Required work:
a – In the post on carbon nanotubes and lung granulomas, on what date did DuPont submit its Section 8(e) notice to EPA?
b – Carry on writing the post on carbon nanotubes and lung granulomas, starting after its final sentence.

Source document:
-----
Yes, Virginia, inhaled carbon nanotubes do cause lung granulomas

Richard Denison, Ph.D., is a Senior Scientist.

My last post identified two Section 8(e) “substantial risk” notices pertaining to carbon nanotubes, one submitted by BASF, the other by Arkema.  I have in my files one additional Section 8(e) notice for a single-walled carbon nanotube (SWCNT), submitted by DuPont.  With three Section 8(e) notices submitted for different rat pulmonary toxicity studies on carbon nanotubes, it’s interesting to compare their results.

The DuPont Section 8(e) notice was submitted to EPA on April 10, 2003 (#8EHQ-0403-15319), but appears not to be available anywhere online.  It reports the results of an intratracheal instillation study in rats, which was among the first to identify the formation of lung granulomas.  The full study was published in Toxicological Sciences in 2004.
-----
Provided material:
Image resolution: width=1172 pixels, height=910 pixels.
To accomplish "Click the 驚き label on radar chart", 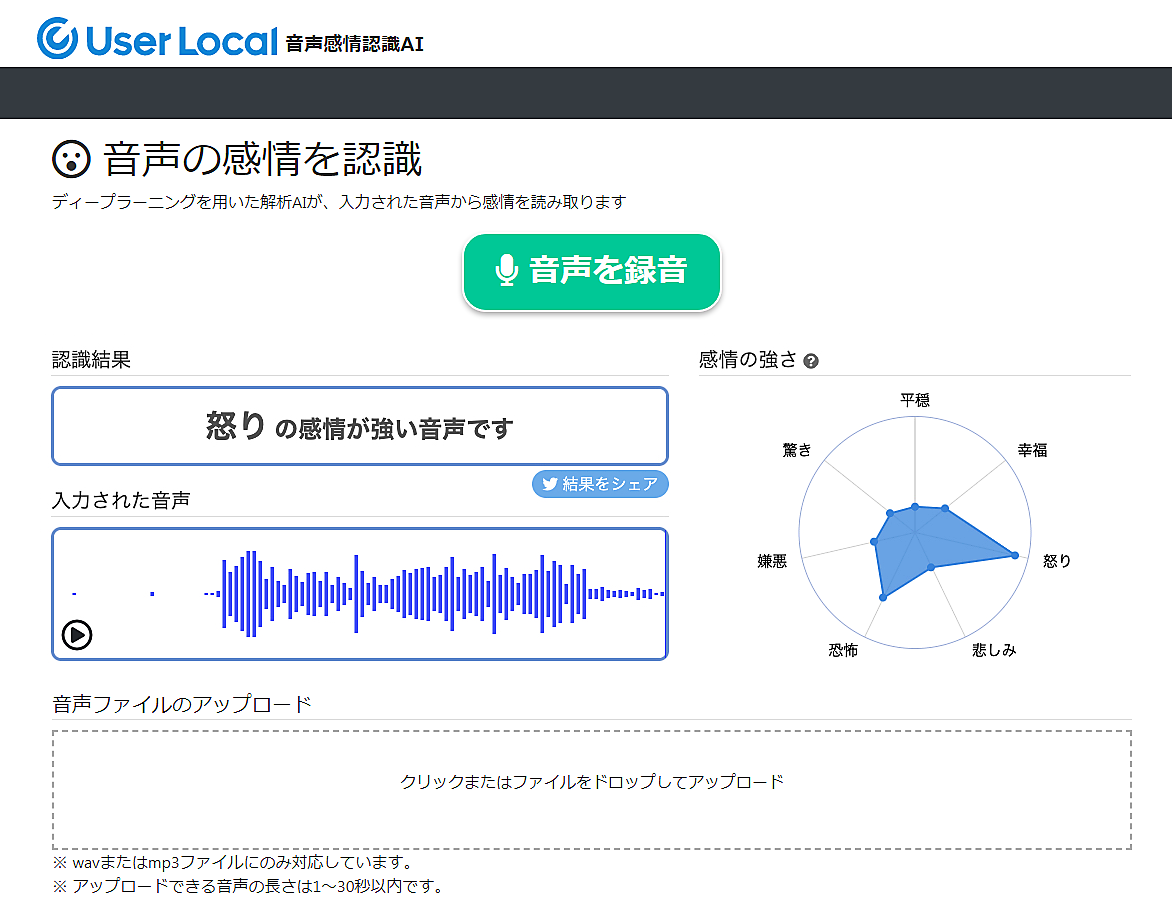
-----
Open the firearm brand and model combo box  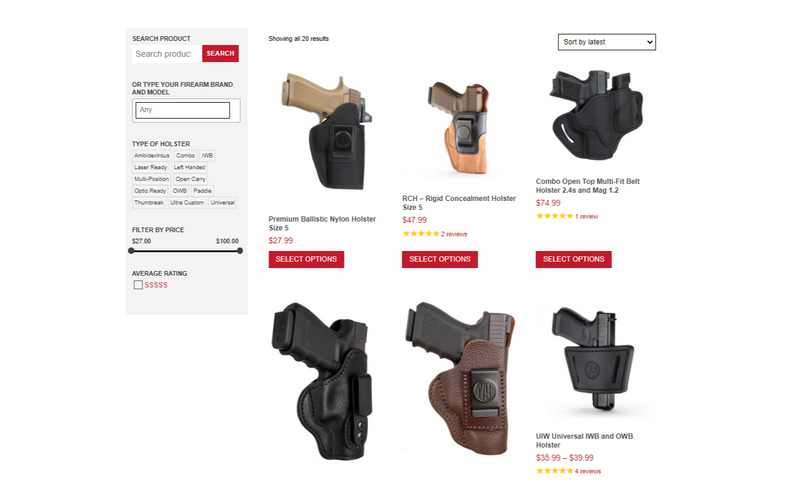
-----
Outputs in order:
a – April 10, 2003

b –
Here are a few details of each of the three studies reported in the Section 8(e) notices:

Submitter Material Mode of administration Exposure
Dupont, Apr-03 SWCNT intratracheal instillation one-time exposure,
3-month observation
Arkema, Mar-08 MWCNT inhalation 6 hrs/d for 5 days,
28-day observation
BASF, Aug-08 CNT (unsp.) inhalation 6 hrs/d, 5 d/wk for 90 days

DuPont, both in its Section 8(e) notice and in the published paper, questioned the physiological significance of its finding of granulomas, suggesting it was likely an artifact of the method of administration.  Indeed, the instillation procedure introduced clumps or ropes, rather than individual CNTs, and some heavily dosed animals died of apparent suffocation.  DuPont based its conclusion on a variety of factors, including the apparent lack of dose-response and the absence of other signs of lung toxicity.  It called for inhalation toxicity studies to be conducted to resolve whether the effects it observed were real.

What do inhaled carbon nanotubes do to the lungs?

Via the more recent Section 8(e) notices, we now appear to have confirmation of the ability of CNTs to produce lung granulomas when inhaled.  While there are differences in the nature of the CNT material administered and other study details, both Arkema and BASF report the dose-dependent formation of granulomas.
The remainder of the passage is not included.